The Ghana Journalists Association (GJA), the Ghana Independent Broadcasters Association (GIBA), and the Private Newspaper Printers Association of Ghana (PRINPAG) have joined forces in requesting for measures to be put in place to the National Security Ministry in check.

This is to ensure what happened to Citi FM / Citi TV's Caleb Kudah and Zoe Abu-Baidoo does not repeat itself.

Three media associations have called on the government to restructure the Ministry of National Security, re-orient operatives of the institution, and to institute professional recruitment policies to ensure it recruits the right calibre of persons.
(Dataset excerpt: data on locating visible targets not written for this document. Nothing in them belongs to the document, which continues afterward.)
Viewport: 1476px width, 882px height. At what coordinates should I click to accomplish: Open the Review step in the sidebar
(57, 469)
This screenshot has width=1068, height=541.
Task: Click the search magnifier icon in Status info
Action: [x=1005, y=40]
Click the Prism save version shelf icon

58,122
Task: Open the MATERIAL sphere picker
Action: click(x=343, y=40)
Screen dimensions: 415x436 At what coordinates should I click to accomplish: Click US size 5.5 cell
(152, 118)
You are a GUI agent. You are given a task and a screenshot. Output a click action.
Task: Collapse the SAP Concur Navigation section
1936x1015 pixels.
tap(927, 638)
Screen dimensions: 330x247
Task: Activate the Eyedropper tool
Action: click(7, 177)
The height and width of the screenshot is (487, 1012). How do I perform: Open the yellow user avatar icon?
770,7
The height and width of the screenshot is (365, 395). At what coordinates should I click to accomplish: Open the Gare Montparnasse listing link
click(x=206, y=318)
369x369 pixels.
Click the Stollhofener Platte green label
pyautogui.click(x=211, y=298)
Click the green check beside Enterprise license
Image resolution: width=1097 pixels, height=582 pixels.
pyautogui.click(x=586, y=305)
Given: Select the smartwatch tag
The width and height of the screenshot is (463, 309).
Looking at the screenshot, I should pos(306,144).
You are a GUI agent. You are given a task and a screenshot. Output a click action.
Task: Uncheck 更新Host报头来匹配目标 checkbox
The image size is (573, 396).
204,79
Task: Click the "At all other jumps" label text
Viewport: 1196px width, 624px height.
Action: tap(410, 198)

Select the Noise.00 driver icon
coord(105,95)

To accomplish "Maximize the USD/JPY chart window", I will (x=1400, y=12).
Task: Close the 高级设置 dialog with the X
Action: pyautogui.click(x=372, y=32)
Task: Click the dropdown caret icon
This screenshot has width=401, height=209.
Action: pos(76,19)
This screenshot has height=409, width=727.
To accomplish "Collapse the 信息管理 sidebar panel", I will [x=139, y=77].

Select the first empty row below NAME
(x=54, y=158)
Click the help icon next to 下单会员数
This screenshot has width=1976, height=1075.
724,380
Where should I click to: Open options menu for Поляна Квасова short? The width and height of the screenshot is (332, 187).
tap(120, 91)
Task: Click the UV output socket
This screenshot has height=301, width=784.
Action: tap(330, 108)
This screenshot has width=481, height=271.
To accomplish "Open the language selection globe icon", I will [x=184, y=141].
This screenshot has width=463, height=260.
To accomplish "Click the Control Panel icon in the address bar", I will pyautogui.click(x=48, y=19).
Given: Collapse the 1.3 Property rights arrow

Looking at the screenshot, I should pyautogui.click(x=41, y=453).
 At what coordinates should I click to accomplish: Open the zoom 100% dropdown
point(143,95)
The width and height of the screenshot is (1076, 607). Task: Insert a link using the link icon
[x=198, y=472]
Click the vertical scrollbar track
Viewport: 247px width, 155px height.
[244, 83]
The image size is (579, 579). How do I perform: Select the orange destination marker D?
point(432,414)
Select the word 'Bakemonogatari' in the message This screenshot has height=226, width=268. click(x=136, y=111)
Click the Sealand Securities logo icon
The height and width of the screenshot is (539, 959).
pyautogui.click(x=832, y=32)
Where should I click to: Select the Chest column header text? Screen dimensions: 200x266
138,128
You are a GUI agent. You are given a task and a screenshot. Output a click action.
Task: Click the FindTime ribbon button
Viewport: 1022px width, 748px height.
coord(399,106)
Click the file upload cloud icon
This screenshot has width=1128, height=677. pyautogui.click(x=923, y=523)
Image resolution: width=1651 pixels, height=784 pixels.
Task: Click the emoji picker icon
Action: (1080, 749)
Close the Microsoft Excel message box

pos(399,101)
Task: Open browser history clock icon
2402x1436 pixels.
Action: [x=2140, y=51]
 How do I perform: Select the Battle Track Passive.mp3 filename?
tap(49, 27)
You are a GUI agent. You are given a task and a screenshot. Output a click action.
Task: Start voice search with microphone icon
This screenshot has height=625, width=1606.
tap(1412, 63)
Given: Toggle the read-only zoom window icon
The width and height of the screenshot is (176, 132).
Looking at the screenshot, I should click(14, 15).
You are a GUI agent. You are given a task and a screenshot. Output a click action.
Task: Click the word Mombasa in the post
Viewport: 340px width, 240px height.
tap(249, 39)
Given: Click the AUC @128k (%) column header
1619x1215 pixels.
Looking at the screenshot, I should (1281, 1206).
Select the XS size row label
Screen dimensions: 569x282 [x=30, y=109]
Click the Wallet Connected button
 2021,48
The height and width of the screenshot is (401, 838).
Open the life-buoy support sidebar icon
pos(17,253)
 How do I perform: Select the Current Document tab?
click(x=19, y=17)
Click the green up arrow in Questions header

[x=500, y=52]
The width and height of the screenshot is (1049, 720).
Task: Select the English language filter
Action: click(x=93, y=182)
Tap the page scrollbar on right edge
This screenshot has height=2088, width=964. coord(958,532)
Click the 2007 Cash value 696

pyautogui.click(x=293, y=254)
In a statement signed by the leaderships of the respective associations, they  it is their view that "the handlers of Ghana's National Security institute measures to weed out of the security agencies, undesired elements with barbaric and brutish tendencies, whose conduct always creates needless tension between poor civilians and the operatives of Ghana's National Security."

“It was important for the security agencies to be oriented on the intricacies of the practice of the journalism profession, one of which is to employ, in some cases, subterfuge and unorthodox means of gathering information if same is in the supreme national interest,” they added.

Brutalities

They said they had taken note of the spate of brutalities meted out to journalists such as those working with Luv FM, Whatsapp News and the most recent case of the one involving journalists working with Citi FM/Citi TV.

The statement condemned the seizure and deletion of journalistic and any other material on any recording device without court orders.

The media, it noted, was an indispensable partner in the development of the country, as well as in the consolidation of democracy while holding government to account.

It said any attempt, therefore, to cower them to stay away from carrying out those duties should be condemned in no uncertain terms.